For most people in this period, skepticism was more than the anxious uncertainty of doubt; it was doubt elaborated as a tool of inquiry and critique. In late eighteenth- and early nineteenth-century America, too, the term “skeptic” primarily and popularly referred to religious skeptics—that is, those who questioned or criticized the truth claims of what was considered to be true religion—Christianity—and not to the rare epistemologist using classical arguments or Cartesian methods to deny certainty in all forms of knowledge. There had long been plenty of sermons and tracts written for doubting Christians, who usually had doubts about the state of their souls or the pertinence of this or that Christian doctrine to their own lives. The skeptic, however, stepped outside the whole belief system, examining it from a critical distance and finding it wanting.

Faith, on the other hand, meant more than intellectual assent to a set of doctrines. It was a commitment of the whole self, a hope and trust that, if genuine, ought to be the foundation of an entire way of life and vision of the world. Beliefs, we might say, are linguistic formulations that try to give expression to and elaborate the cognitive content of faith as a lived experience; skepticism is the systematic critique of those beliefs and therefore of the rational dimensions of the faithful way of life.

For spiritual power and authority, Protestants looked up to God through his word, they looked alongside themselves to fellow followers of Christ as they built Christian communities, and they looked within themselves for the work of the Holy Spirit. Skepticism attacked the authenticity of the scriptures, challenged the idea that either the sociability of religious affections or the historical success of the church attested to the truth of doctrine, and contested the notion that subjective experience could evidence contact with things supernatural and divine. Skepticism and faith were in a dynamic tension that was critically important to understanding the development of a dominant Protestantism.

By retracing my steps to my encounter with Ezra Stiles in the library, I don’t mean to suggest that the project was incubated entirely in the archives. No research is completely unconnected to personal experience. That doesn’t mean religious history, any more than other kinds of history, entails one of those confessional prefaces in which the author discloses his or her personal relationship to the faith tradition being examined. Perry Miller’s atheism and George Marsden’s evangelicalism no doubt influenced each man’s studies of the Protestant theologian Jonathan Edwards, but the evaluation of their books should aim at the cogency of their interpretive arguments in relation to the available evidence rather than at the scholars’ biographies. The historian’s own religious belief or doubt is one of many factors shaping his or her particular perspective, a point of view that provides moments of both blindness and insight when trying to imagine the past. My own perspective as this project developed has been at least as powerfully shaped by my understanding of the disciplinary field I entered and the communities in which I learned and taught.

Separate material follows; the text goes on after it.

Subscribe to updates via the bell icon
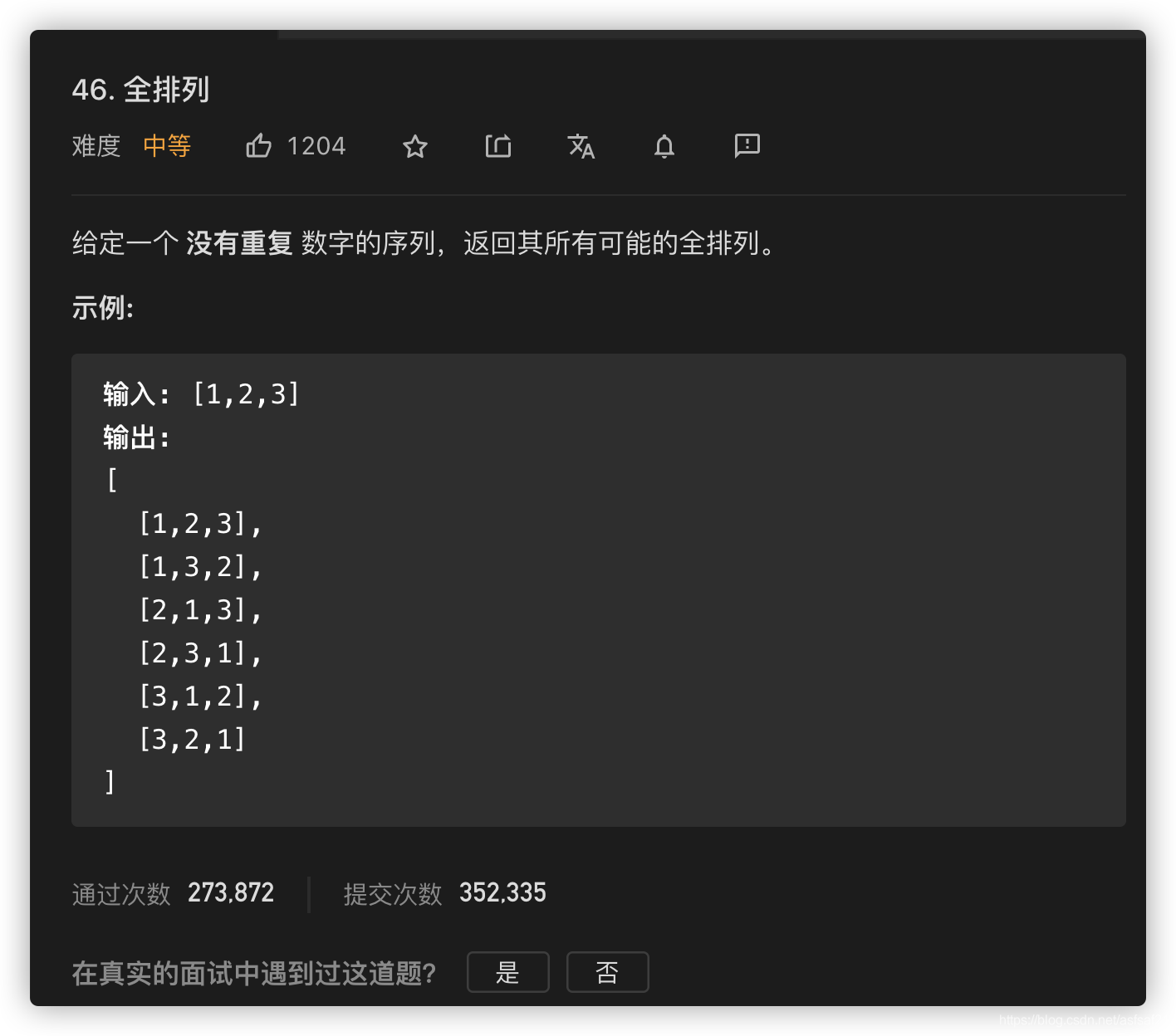This screenshot has width=1176, height=1036. click(x=664, y=146)
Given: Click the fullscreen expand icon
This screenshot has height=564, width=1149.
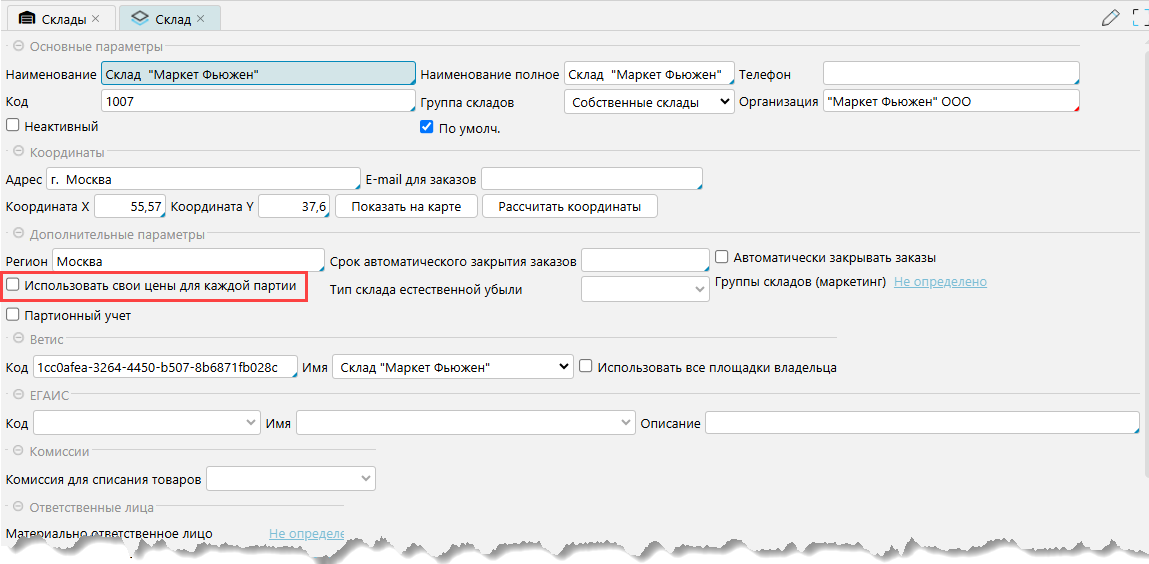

In graduate school I became convinced that the history I had learned previously had too blithely ignored the religious issues and experiences that were so vital to so many people in the American past. I imagined myself going off to teach in a public university, and in my own courses and scholarship, at least, doing something to rectify that imbalance. Instead, my first teaching job was at a small midwestern college that was committed at once to the liberal arts, a global and multicultural perspective, and to being “a school of the Church.” Faculty didn’t have to sign a confession of faith but were asked on job interviews about their view of the school’s religious mission; faculty meetings began with a prayer and teachers were encouraged (though not required) to attend daily chapel. The most ardent supporters of the college’s religious identity manifested an ecumenical tolerance toward diverse religious points of view but a subtle—and at times not so subtle—unfriendliness to secular humanism. Just as working with religiously committed scholars in graduate school had deepened my appreciation for the intellectual depth of perspectives rooted in faith, my experience at that Christian college helped me more easily imagine the closeted lives of skeptics in the early republic. I hope these experiences help me to write sympathetically and critically about religious skeptics and people of faith.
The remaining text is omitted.